[WORK TO BE COMPLETED] In the curriculum vitae below, who are the PhD advisors at The Hong Kong Polytechnic University?

Yanjun Chen Curriculum Vitae

Research Interests

Environment‑Centric AI: treating the training environment as a designed object whose pieces (reward, feedback, observation, evaluation) shape what is learned, across large language models, reinforcement learning, and embodied AI. The longer bet is that environments themselves must scale, train, and generalize the way models have.

Education

The Hong Kong Polytechnic University, Hong Kong Sept 2024 to present

PhD, Department of Computing.
Advisors: Prof. Wenjie Li (Maggie), Prof. Wei Zhang.

Jinan University, Guangzhou, China Sept 2020 to Jun 2024

B.Eng. in Cyberspace Security. GPA 88.6 / 100 · Rank 6 of 62 · Outstanding Graduate.

Publications

Yanjun Chen = author; ☆ = first author; venues in italic.

[INFORMATION SHOWN]

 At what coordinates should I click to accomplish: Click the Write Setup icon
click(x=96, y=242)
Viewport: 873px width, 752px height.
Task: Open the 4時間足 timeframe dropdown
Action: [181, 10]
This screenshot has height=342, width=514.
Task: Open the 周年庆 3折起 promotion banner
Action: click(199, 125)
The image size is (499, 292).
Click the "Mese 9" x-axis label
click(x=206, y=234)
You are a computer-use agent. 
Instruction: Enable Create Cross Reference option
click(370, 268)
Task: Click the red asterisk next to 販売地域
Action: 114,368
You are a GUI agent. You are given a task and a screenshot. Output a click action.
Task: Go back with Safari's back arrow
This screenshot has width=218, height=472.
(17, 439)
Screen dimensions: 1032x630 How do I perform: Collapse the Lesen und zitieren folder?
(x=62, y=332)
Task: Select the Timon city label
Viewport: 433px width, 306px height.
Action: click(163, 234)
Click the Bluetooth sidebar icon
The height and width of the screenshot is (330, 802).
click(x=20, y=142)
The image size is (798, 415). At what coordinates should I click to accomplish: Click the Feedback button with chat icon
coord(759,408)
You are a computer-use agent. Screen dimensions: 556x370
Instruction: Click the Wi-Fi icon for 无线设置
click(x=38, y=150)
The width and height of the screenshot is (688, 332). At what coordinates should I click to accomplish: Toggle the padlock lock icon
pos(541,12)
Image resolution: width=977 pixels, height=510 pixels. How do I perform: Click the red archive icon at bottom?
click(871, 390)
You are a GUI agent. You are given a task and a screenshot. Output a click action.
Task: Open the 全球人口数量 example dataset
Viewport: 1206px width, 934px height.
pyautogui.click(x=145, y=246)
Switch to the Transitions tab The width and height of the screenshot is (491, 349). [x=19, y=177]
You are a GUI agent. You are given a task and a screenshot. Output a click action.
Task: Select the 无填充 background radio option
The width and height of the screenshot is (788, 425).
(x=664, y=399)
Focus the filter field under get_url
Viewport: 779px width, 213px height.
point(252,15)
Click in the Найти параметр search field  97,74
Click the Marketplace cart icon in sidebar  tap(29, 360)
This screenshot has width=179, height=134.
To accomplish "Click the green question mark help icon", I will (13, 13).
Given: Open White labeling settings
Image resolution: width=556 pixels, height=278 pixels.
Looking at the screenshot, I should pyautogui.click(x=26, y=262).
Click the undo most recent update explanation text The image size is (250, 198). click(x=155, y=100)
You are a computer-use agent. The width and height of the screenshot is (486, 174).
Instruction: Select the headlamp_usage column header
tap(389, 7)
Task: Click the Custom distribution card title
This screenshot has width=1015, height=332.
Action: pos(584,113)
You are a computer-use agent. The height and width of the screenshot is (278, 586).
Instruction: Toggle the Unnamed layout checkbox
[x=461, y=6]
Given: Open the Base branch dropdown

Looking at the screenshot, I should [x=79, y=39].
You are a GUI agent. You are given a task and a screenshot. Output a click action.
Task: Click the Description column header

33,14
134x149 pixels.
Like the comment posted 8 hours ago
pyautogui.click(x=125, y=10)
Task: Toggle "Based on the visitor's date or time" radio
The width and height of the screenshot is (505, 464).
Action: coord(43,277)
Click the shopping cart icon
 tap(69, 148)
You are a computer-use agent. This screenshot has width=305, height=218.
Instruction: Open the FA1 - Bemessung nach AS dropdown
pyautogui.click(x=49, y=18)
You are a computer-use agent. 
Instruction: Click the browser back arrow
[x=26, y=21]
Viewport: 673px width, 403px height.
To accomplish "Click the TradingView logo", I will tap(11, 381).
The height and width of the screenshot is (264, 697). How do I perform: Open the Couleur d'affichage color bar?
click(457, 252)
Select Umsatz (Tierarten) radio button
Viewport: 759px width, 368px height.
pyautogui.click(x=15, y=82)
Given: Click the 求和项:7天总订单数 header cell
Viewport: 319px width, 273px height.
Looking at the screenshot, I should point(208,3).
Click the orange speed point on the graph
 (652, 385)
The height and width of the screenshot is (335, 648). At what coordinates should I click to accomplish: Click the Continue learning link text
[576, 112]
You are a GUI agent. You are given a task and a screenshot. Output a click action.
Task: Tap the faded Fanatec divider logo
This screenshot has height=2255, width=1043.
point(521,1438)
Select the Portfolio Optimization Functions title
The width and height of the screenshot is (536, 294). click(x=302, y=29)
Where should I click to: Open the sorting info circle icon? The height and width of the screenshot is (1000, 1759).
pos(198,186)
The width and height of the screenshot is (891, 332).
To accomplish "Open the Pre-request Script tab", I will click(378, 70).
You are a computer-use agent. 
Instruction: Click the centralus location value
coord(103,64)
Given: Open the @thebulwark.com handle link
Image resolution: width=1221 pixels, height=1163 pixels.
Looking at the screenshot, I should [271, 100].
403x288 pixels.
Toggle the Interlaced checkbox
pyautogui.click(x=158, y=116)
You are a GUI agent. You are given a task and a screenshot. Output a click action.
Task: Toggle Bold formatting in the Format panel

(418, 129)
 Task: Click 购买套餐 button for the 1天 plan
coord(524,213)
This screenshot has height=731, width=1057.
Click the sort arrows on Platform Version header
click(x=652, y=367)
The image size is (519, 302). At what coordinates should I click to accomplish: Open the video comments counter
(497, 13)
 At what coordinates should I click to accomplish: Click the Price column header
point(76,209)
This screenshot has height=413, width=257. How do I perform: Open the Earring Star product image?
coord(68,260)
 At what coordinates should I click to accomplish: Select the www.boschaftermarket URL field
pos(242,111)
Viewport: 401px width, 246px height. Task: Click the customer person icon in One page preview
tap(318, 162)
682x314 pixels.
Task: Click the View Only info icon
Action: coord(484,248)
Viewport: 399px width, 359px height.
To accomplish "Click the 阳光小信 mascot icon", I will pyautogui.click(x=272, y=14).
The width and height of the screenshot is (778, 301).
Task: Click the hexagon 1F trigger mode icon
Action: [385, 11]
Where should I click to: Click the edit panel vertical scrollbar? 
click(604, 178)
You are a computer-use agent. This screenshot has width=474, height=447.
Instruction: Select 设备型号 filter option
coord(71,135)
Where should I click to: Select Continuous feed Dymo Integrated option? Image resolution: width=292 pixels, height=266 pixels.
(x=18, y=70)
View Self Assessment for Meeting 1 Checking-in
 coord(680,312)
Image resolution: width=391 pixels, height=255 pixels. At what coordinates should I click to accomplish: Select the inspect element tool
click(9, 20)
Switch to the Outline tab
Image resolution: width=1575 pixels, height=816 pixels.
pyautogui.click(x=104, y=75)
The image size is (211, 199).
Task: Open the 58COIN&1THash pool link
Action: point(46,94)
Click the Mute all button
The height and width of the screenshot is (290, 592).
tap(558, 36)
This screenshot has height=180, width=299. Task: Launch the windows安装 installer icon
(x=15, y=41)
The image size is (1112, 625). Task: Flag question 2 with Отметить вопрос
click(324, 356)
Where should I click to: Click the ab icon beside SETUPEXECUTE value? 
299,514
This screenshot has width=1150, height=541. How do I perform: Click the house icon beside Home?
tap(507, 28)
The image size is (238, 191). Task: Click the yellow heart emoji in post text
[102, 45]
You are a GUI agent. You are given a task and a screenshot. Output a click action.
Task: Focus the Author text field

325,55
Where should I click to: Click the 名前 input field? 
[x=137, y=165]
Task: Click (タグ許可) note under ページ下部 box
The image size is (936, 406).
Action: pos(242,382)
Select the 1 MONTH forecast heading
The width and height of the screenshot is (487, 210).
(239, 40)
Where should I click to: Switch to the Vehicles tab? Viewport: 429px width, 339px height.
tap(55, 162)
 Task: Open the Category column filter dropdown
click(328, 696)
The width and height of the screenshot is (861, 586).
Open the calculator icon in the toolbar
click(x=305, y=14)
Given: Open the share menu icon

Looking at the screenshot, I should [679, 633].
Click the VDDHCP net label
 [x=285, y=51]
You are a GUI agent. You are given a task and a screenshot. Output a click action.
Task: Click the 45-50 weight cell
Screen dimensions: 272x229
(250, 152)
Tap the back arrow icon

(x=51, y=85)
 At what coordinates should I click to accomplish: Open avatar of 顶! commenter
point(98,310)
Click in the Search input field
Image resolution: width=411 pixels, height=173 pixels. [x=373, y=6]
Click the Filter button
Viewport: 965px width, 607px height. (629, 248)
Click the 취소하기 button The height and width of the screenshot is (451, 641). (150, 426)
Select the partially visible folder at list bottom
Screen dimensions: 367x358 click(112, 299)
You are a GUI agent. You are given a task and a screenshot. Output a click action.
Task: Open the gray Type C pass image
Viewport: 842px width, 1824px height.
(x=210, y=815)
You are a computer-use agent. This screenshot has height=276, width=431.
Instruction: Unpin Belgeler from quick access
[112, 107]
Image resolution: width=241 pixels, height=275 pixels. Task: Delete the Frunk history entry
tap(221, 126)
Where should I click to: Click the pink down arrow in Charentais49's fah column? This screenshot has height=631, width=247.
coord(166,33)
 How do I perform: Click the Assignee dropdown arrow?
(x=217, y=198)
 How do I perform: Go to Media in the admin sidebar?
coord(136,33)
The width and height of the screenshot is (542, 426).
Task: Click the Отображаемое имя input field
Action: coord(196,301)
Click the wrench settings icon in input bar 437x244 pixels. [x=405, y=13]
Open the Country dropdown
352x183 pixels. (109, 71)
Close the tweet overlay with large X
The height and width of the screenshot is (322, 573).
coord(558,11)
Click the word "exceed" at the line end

[OUTPUT FOR THIS EXERCISE] Prof. Wenjie Li (Maggie) and Prof. Wei Zhang.